Doris will be my fourteenth published work, but now I’m once more a raw upstart, a woman daring to intrude into the magic kingdom of creativity, where there are no dirty socks on the floor, no sinks full of food-caked dishes. There is only the terrifying other of the empty page; I write my first drafts by hand, with an ink pen that inevitably leaks, staining my right middle finger. When I see that stain in the midst of other activities and preoccupations, I know I have begun.
Routine helps. The steady practice of writing at a certain time, every day, sick or well, tired or energetic, distracted by family or financial worries, humbled by the steady recognition that no one out there, friend, foe or acquaintance, gives a damn—this is the secret at the center of the work.
There is one other reliable aid, at this stage, and it’s not the innumerable books of advice that we writers regularly put out.
No. It’s a writing group.
I teach one.
I belong to one.
And while the one I teach happens only a few blocks from my house, the one I attend requires me to drive a couple of hours each way and usually to spend the night at my favorite B&B to avoid driving home late and groggy.
Both groups are equally helpful in spurring me to begin the next book. Partly, it’s simply being regularly in the company of people who care about words, who have stories to tell, and who dig out hours in overly-busy lives to write and to perfect their technique. No one is a professional writer. No one expects to make any money from writing. But they go on.
In my class, one woman is putting together a diary for her adopted daughter, so she’ll know something about the years before she arrived. Here it’s a question of what to include, and what to leave out, which will change as the daughter grows older. And, as we all know, it’s the “inappropriate” that most interests others, whether offspring or strangers, the cringe-making need to get down on our hands and knees and peer under the tables and sofas that are the visible and acceptable facts of life.
Writing about ourselves means revealing secrets. That’s why I call my class “When Words Really Matter.”
Another of my students is describing her passionate relationship with her mother, even trying to imagine what this woman went through when her daughter was born. Here the issue is to avoid sentimentality, particularly difficult since glowing accounts of a mother-daughter love are so rare. Readers seem to enjoy and expect cat fights.
Another student is constructing an authorized biography of a sports figure. I have difficulty imagining how anything authorized can contain more than a grain of truth, especially when the source of information is a widow. We all try to remember only the best. Here, the challenge is to avoid nostalgia.

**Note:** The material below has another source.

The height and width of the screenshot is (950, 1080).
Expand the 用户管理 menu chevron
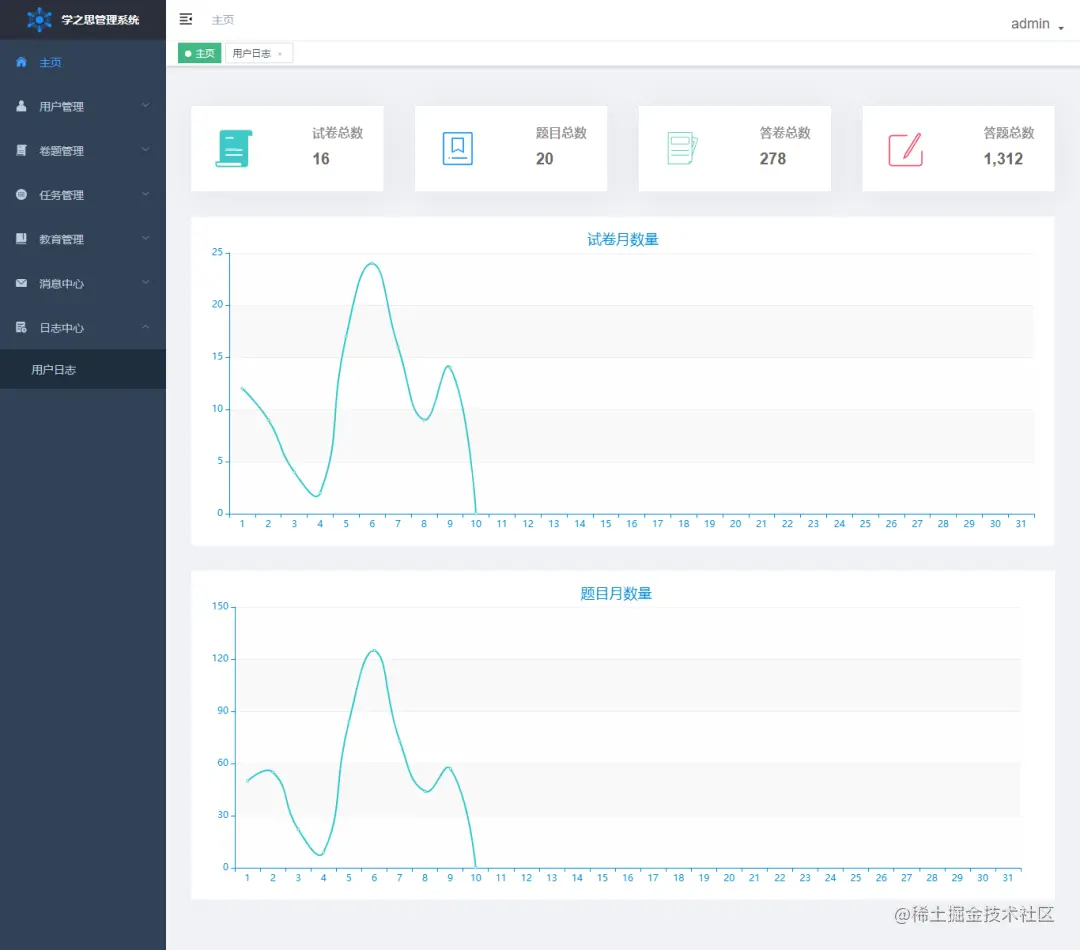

My most interesting student is also the only man. He has engaged deeply with the life that boils on the other side of our southern border, traveling regularly to Juarez, Mexico, to assist with food distribution. During his work, he has come to know a street preacher, a former felon, who has put together what he calls, in Spanish, the Madhouse in the Desert. This bare-bones facility is run by the people who live there; there are no therapists, although a psychiatrist visits once in a while to adjust medications. The way to get well is to work. And so all the work of running the place is done by those who would normally only be allowed medication, therapy, and a great deal of idleness and boredom.
The scene I loved most is of the washing of the blankets. They are dumped into a big vat of soap and water and then one person puts on boots, jumps in, and tramples them clean…
I try, and we all try, to escape the suffocation of subjectivity—for we are all in one form or another writing about ourselves—through a vivid connection with the “real” world. Here it is, in boots trampling wet blankets.
Today I’ll drive up to Taos for my first meeting there with a group of writers, organized two years ago by the extraordinary teacher and writer, Bonnie Lee Black, who now lives in Mexico. Whether we can develop the discipline and the focus to make the group work without Bonnie, I don’t yet know. I’ll find out this afternoon.
Jack Knight says
Being a new subscriber, I am enjoying reading your blog. Your choice of words is excellent and convey a settled thoughtfulness regardless the subject!
Al Welsh on Facebook says
A wise and fruitful compulsion.
Judyth Hill says
Phenomenal piece, Sallie! Absolutely deep truth spoken here…and your wisdom – and clarity – combined with your excitement for your students is just wondrous!
Thank you for writing this…a beauty.
Ranny Levy on Facebook says
So much truth and insight. Thanks for sharing Sallie Bingham
Beth Spencer says
Thank you, Sallie for your wisdom. It was so nice to meet you in Taos last August. I loved The Blue Box.
Keith L. Runyon on Facebook says
Sallie, I am enjoying your blog, too. I look forward to discussing it with you.
Vincent Mallon on Facebook says
I didn’t know you wrote likeochelangelo
Vincent Mallon on Facebook says
Michelangelo
Vincent Mallon on Facebook says
Like Michelangelo
Kelly McVicar Gordon says
I just returned to my own blog this morning and touched on reflection and good story vs. excavated truths beneath that good story. Then I read your blog and it felt like the universe was talking to me through you, connecting a solitary wordsmith to what she needs to hear.
Nadine Stafford on Facebook says
Let’s hear it for escaping the suffocation of subjectivity! At all times, not just on the page.
Ciel Bergman on Facebook says
Hang in Sallie and never stop writing please.